Hm.....there's something to chew on.
Then Mr. Bronson turned to a subject which already causes me great anxiety - teenagers. He said that a study done recently showed that out of 26 topics, the "average" teen will lie to their parents about at least 12 of the topics (I think those are the correct numbers). On the low end, the very "best" teens only lie to their parents about 4-6 of the topics. So, parents shouldn't be so delusional as to believe they actually have an honest and open relationship with their child. None of them tell the truth all the time. But what makes the difference between the 12+ -topic liars and the 4-topic liars? According to Mr. Bronson, if the parents allow for some negotiation of the rules, the teens are more likely to "argue/negotiate" the rules rather than just circumventing the whole ordeal and doing what they want anyway. Mr. Bronson posits that if parents deliberately create situations where they are willing to negotiation/argue for some leniency with their teens on "easier" issues, that will encourage the teen to be more honest about the harder issues.


  1. i am super excited that you posted this and am going to try it out tonight because i can already tell you that Bailee WILL lie to me tonight. she is on a KICK with the lying. i have tried the boy who called wolf story - rather than take anything from it, she asks us to just repeat it but changing the wolf in the story to a bear, or a tiger.... then i have tried scare tactics otherwise known as MOM tactics - using the voice that she KNOWS means business, giving her that LAST opportunity to tell the truth. they work, yes, but wow is this author right in that the child is then just resulting to learning how to be better at lying, rather than just avoiding the wrath of the MOM tactics and telling the truth up front.
    they actually touched on this in church this weekend - there are rules and laws to abide to and to be guided by. if we mess up, God does not use GOD tactics - with a voice that we know means business, threatining to take away something we enjoy if we don't fess up - instead, He puts the rules out there for us, they are concrete, we'll make mistakes but know that we can be forgiven and know that He'll be pleased when we do fess up and apologize and correct ourselves.... and that we should be the same way with our children - we threaten and scare our kids into submission and obedience, when we are supposed to be the living form of God, but He would never do that to us, so what gives us the right to do that to them..... but then again, i have to admit it sureeeeeeeeeee is fun using my MOM tactics I worked so hard to earn lol ;)
    great blog entry and good food for thought.

  2. I am glad my kids are all grown is all I got to say!

  3. Amen Lizzie!!! And great post Chantelle!!! Teens should not make you anxious- they are SO MUCH fun! Way easier than little kids- TRUST ME! But, to respond to your entry, I think the guy is right!

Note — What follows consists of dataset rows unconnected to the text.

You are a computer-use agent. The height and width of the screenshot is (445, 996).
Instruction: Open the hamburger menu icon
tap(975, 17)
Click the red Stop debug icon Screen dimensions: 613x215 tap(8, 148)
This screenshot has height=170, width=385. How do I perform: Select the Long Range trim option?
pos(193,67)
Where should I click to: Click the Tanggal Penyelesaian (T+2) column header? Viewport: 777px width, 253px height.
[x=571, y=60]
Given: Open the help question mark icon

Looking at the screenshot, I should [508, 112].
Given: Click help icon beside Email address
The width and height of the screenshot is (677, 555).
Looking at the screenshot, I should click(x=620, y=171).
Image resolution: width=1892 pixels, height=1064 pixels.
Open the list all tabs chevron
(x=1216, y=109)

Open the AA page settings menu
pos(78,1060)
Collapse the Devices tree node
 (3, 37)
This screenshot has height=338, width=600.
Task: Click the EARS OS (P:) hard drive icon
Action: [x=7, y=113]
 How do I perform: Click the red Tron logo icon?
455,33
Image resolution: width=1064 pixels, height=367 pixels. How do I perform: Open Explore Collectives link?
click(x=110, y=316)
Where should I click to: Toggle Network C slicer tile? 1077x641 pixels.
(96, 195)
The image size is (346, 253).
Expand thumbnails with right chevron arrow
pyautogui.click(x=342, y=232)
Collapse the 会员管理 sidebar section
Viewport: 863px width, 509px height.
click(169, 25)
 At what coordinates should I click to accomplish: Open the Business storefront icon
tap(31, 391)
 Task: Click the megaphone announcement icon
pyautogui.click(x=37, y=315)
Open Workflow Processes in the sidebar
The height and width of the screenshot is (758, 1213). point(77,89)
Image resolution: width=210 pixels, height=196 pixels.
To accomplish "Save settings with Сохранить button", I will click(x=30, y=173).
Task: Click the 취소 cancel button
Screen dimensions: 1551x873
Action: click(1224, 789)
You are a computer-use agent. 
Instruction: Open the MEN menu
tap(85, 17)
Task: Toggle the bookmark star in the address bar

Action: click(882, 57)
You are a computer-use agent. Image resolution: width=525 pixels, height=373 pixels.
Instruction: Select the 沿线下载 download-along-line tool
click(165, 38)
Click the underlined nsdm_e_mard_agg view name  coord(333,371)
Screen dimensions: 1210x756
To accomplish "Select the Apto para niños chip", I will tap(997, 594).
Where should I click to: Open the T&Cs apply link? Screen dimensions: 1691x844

Scare kids and act holier than thou and your kids will lie just so they don't have to face parents' unreasonable disapproval. I didn't lie to my mom much because she was SO OPEN and I knew she wouldn't go bananas on me over the smallest thing. I saved lies for the big stuff that she wouldn't have wanted to know. LOL! I think I've come clean with it all now though. Lizzie's right though- God makes it clear that he wants us to be honest. His rules are put in place to guide us to have the best lives possible- not so He can punish us.